Additionally, Fine’s bill would protect patient confidentiality by preventing the release of opioid prescription and treatment information without a legal order verified by the Illinois Department of Human Services or an administrative subpoena from the Illinois Department of Financial and Professional Regulation. […]
House Bill 5373 passed the Senate on Wednesday.
* Rep. Cyril Nichols introduced HB5917 this morning…
Amends the Pharmacy Benefit Manager Article of the Illinois Insurance Code. Provides that, on or before July 1 of each calendar year, each pharmacy benefit manager registered in this State must submit a report to the Director of Insurance detailing specified information concerning pricing discounts, rebates, or other financial incentives received by the pharmacy benefit manager during the previous calendar year; the terms and conditions of any contract between the pharmacy benefit manager and any party related to providing pharmacy benefit manager services to a health plan; and any activity, policy, practice, contract, or arrangement of the pharmacy benefit manager that may directly or indirectly present a conflict of interest. Provides that the Director may, at the Director’s discretion, require additional quarterly reports. Sets forth provisions concerning confidentiality and rulemaking. Effective January 1, 2026.
* 25News Now…
Wednesday in Springfield, Republican State Reps. Charlie Meier, David Friess, and Bill Hauter raised concerns over drug exposure in Illinois prisons.

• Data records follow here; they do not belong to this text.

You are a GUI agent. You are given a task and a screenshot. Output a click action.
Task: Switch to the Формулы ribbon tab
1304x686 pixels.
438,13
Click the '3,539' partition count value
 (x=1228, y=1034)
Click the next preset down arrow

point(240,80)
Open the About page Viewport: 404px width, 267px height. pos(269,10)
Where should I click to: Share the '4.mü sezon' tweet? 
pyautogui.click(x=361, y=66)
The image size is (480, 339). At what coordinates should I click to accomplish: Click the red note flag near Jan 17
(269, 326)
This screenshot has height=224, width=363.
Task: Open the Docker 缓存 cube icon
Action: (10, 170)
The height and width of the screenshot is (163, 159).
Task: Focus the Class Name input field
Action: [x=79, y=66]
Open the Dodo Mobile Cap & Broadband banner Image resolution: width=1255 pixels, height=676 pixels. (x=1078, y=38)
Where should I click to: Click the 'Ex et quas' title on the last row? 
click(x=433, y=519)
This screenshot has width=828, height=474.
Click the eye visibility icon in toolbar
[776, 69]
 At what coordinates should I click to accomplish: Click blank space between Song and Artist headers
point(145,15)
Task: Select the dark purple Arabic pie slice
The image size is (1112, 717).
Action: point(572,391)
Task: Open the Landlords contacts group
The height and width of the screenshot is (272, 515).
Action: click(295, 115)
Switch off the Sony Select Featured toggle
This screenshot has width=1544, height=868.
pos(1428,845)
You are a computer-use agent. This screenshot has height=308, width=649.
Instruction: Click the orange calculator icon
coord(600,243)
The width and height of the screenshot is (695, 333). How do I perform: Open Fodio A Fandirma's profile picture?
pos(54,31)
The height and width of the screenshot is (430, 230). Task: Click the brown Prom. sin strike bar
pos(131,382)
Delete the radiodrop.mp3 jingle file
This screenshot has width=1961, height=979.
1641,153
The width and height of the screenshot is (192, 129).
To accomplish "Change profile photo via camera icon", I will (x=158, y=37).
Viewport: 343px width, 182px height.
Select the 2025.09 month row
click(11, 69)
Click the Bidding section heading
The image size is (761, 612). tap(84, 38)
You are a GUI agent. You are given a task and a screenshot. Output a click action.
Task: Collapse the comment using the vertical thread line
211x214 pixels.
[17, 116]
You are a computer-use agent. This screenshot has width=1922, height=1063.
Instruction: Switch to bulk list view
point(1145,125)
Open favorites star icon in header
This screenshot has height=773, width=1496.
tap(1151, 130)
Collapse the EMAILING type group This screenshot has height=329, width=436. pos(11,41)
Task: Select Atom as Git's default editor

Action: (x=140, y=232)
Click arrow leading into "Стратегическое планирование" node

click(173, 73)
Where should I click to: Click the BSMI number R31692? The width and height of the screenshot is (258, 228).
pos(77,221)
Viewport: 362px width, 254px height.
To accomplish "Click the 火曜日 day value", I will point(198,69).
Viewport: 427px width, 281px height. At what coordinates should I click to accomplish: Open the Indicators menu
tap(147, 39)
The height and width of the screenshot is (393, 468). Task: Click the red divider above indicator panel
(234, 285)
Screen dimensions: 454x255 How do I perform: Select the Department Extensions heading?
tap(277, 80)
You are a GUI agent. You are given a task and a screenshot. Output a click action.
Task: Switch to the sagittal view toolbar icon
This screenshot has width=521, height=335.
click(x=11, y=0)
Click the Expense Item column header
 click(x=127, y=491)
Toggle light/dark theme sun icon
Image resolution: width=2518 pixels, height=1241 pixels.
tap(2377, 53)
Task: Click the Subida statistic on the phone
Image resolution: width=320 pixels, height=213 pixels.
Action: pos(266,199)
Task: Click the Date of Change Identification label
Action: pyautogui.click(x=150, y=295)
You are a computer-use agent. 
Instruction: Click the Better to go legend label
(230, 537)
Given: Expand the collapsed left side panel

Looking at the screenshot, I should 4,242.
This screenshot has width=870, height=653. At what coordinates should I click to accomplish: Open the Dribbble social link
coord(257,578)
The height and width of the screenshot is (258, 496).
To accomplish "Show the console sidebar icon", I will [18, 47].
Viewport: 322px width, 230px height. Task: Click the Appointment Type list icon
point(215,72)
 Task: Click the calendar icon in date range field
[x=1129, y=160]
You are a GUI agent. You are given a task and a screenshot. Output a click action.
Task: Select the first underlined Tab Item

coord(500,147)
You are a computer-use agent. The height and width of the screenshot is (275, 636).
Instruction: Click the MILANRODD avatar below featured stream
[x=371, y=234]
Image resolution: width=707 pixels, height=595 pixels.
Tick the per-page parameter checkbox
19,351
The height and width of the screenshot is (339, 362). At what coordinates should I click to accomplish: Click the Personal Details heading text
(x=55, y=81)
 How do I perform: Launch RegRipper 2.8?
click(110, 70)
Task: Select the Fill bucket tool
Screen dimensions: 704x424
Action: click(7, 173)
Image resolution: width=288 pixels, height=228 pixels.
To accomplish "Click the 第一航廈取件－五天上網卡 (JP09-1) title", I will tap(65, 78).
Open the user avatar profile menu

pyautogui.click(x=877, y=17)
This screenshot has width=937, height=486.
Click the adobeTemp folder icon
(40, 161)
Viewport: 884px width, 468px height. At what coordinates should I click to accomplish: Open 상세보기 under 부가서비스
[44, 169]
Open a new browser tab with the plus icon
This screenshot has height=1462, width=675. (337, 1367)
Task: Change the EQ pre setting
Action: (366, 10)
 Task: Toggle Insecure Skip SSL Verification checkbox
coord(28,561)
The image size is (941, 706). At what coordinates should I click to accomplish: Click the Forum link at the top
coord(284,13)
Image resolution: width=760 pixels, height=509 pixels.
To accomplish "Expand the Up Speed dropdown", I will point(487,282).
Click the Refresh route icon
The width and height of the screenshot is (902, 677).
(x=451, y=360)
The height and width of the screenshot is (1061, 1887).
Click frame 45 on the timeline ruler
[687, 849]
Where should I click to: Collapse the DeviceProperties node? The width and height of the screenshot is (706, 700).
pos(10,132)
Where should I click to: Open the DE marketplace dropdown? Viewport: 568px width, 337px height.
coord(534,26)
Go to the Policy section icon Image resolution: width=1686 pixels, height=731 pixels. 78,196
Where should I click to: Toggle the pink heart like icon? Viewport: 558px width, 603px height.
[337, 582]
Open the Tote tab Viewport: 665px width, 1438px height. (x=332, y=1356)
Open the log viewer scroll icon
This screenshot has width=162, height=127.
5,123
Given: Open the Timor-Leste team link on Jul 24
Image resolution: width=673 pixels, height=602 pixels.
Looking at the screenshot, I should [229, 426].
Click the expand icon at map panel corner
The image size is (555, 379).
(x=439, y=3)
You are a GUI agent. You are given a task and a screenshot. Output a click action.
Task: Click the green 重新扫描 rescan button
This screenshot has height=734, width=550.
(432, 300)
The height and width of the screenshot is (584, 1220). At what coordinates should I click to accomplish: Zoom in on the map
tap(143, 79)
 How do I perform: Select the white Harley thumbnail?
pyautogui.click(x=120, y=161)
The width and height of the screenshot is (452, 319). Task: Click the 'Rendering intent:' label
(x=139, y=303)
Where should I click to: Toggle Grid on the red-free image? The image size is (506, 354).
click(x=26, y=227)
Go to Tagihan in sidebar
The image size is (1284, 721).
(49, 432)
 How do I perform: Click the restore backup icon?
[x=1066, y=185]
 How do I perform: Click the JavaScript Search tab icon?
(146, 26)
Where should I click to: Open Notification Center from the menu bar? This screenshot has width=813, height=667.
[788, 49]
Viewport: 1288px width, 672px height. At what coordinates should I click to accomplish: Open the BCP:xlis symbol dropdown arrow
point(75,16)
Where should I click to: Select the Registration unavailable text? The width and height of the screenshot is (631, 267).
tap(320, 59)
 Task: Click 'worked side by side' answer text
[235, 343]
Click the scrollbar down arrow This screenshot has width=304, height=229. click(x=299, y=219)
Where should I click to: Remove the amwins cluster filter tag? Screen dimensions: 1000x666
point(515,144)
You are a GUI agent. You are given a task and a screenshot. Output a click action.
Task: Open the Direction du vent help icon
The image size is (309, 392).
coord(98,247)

They said many inmates receive mail, ask for bug fumigation in their cells, and then smoke the mail laced with insecticide as cigarettes. The lawmakers said this is causing other inmates and workers to get sick from the smoke. […]
The representatives are supporting Bill 5893, which will require the Illinois Department of Corrections to implement a policy of electronically scanning and processing all incoming mail for inmates.[…]
Meier said a pilot program for electronic mail is scheduled to start in seven months, but he said prisons cannot wait that long.
* Sen. Mike Simmons…
State Senator Mike Simmons is sponsoring legislation to strengthen workforce recruitment and retention for educators and childcare providers in Illinois.
“We need a plan for Illinois families and childcare providers to be able to find the best employees possible,” said Simmons (D-Chicago). “By getting feedback from all parties, we can create a comprehensive plan that sets children, families and providers up for success.”
Under the legislation, the existing State Comprehensive Day Care Plan survey of day care facilities would include feedback from groups and individuals with relevant expertise and lived experiences with the goal of promoting workforce recruitment and retention for educators and childcare providers.
“We need to hear from the folks directly affected by workforce challenges, and with this legislation, we can bring more people to the table while we continue to address this ongoing problem,” Simmons said. “With the help of communities across the state who are struggling with childcare solutions, we can find better ways Illinois can assist in addressing the employment shortcomings.”
House Bill 814 passed the Senate on Wednesday.